ACP sets out to reform primary care systems

April 6, 2006

The American College of Physicians (ACP) unveiled the cornerstones of a comprehensive strategy to redesign the way primary care is taught, delivered, and financed. Speaking at its Annual Session on Thursday, ACP President C. Anderson Hedberg, MD, noted that the College believes "we are on the threshold of almost revolutionary changes that will mean a higher quality of care while making better use of society's scarce resources."

The American College of Physicians (ACP) unveiled the cornerstones of a comprehensive strategy to redesign the way primary care is taught, delivered, and financed. Speaking at its Annual Session on Thursday, ACP President C. Anderson Hedberg, MD, noted that the College believes "we are on the threshold of almost revolutionary changes that will mean a higher quality of care while making better use of society's scarce resources."

The new initiatives are spelled out in three policy papers. "Creating a New National Workforce for Internal Medicine" addresses the looming crisis in the supply of primary care physicians and its potential impact on health care for the US population. "Unless steps are taken now, there will not be enough general internists to care for our aging population and the growing incidence of chronic diseases," said Donna Sweet, MD, Chair, ACP Board of Regents. "Without general internal medicine, the health care system will become increasingly fragmented, overspecialized, and inefficient, leading to even poorer quality care at higher costs than we have today."

The ACP is calling for a national healthcare workforce policy that will:

  • reverse the impending collapse of primary care medicine,
  • support the complimentary but different roles played by general internists and family physicians,

  • propose comprehensive measures for making primary care a more attractive choice for medical students and residents, including ways to mitigate medical school debt,

  • recognize and support the critical roles played by internal medicine subspecialists, hospitalists, and geriatricians in meeting the needs of the aging population,

  • increase the numbers of physicians trained in general internal medicine who are prepared to practice in new patient-centered and chronic care models,

  • support the role of nurse practitioners and physicians assistants within collaborative teams, and
  • address the contributions of international medical graduates in meeting the current and anticipated needs of this country's patient population.

The second of the three policy papers, "Redesigning Training for Internal Medicine," focuses on the importance of and means for providing students with the right educational experience and role models early in medical school, revamping residency programs to include more education in ambulatory care, and redesigning faculty models to encourage and reward faculty who are excellent clinicians as well as excellent teachers. "We're actively working with many other stakeholders in internal medicine to get these proposals implemented," said Steven E. Weinberger, MD, ACP's Senior Vice President, Medical Education and Publishing.

Robert B. Doherty, Senior Vice President, ACP Governmental Affairs and Public Policy addressed the third leg of the reform stool. "The current Medicare payment system limits innovation and does not support the value of skills and quality of services that internal medicine and primary care physicians provide.
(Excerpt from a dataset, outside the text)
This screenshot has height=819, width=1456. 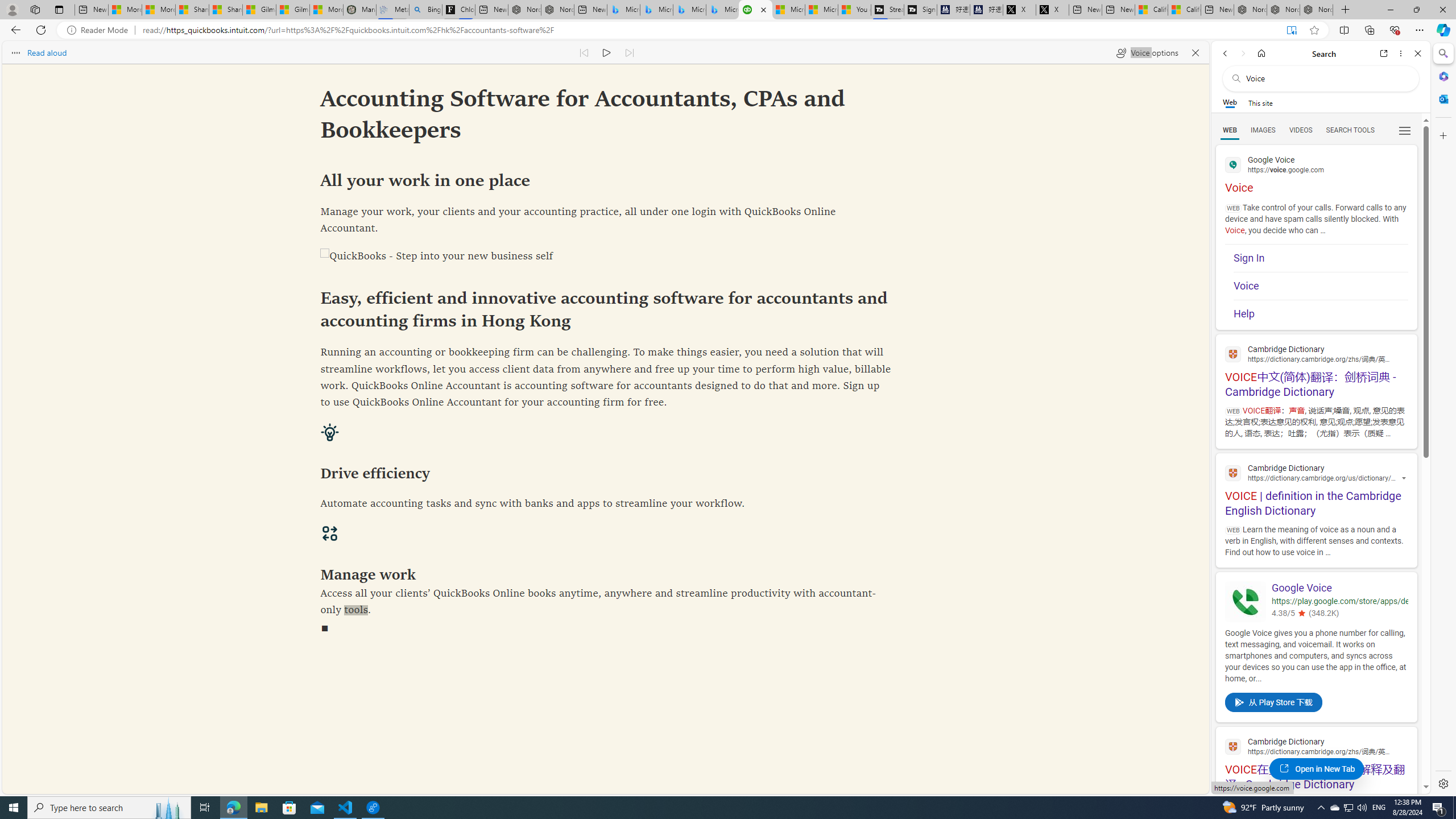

This paper identifies how dysfunctional Medicare payment policies are driving physicians out of primary care and what policymakers should do about it," he said. It provides recommendations to:

  • ensure the accurate valuation of primary care services through a reexamination of the Medicare RBRVS,

  • provide payments for services that facilitate accessible and coordinated care, such as e-mail consultations,
  • add a quality component to the Medicare Payment system, and

  • replace the sustainable growth rate formula with alternative payment and delivery models.

"There is clear evidence that the availability of primary care is directly associated with better care and lower costs. Restoring the value of primary care is the best cure for the ailing heath care system," Doherty said.